# [Instructions to follow]
Pick every line out of the entries below that has the string "will", and copy it.

::: Exercise inputs

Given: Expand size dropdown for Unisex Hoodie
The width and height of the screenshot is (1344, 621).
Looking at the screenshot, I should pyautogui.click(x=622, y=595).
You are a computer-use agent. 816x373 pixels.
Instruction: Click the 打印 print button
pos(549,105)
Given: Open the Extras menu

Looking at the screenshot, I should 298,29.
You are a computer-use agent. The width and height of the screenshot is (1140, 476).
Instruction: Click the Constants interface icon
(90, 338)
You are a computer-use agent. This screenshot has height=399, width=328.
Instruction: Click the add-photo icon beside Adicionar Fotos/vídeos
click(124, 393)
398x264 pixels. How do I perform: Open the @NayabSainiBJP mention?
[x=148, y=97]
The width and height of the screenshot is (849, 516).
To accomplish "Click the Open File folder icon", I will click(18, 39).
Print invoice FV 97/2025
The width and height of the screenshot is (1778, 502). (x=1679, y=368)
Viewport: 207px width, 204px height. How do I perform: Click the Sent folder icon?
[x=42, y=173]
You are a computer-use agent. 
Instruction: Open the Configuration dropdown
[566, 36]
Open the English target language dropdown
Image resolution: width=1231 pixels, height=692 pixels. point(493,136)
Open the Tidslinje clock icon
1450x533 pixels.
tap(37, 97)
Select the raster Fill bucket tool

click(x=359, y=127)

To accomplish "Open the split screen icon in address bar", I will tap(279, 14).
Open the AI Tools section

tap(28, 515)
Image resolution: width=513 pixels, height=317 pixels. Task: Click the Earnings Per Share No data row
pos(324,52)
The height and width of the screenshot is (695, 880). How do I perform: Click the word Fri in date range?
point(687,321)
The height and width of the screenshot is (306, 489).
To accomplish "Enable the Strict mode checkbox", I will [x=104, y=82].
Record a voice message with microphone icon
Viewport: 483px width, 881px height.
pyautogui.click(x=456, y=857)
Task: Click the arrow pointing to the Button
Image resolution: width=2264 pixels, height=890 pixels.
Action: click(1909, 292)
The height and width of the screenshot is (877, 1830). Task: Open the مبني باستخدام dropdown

::::::

# [Answer space]
To accomplish "Click the Open File folder icon", I will click(18, 39).
To accomplish "Open the split screen icon in address bar", I will tap(279, 14).
To accomplish "Enable the Strict mode checkbox", I will [x=104, y=82].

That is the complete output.